◆ Prompt ◆
Please extract every line of the data below and reproduce each one verbatim.

START Data shown

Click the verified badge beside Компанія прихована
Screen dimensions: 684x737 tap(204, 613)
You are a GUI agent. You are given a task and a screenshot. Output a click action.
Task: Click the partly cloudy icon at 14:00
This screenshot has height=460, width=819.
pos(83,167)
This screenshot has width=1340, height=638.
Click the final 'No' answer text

END Data shown

◆ Result of the task ◆
Click the verified badge beside Компанія прихована
Screen dimensions: 684x737 tap(204, 613)
You are a GUI agent. You are given a task and a screenshot. Output a click action.
Task: Click the partly cloudy icon at 14:00
This screenshot has height=460, width=819.
pos(83,167)
This screenshot has width=1340, height=638.
Click the final 'No' answer text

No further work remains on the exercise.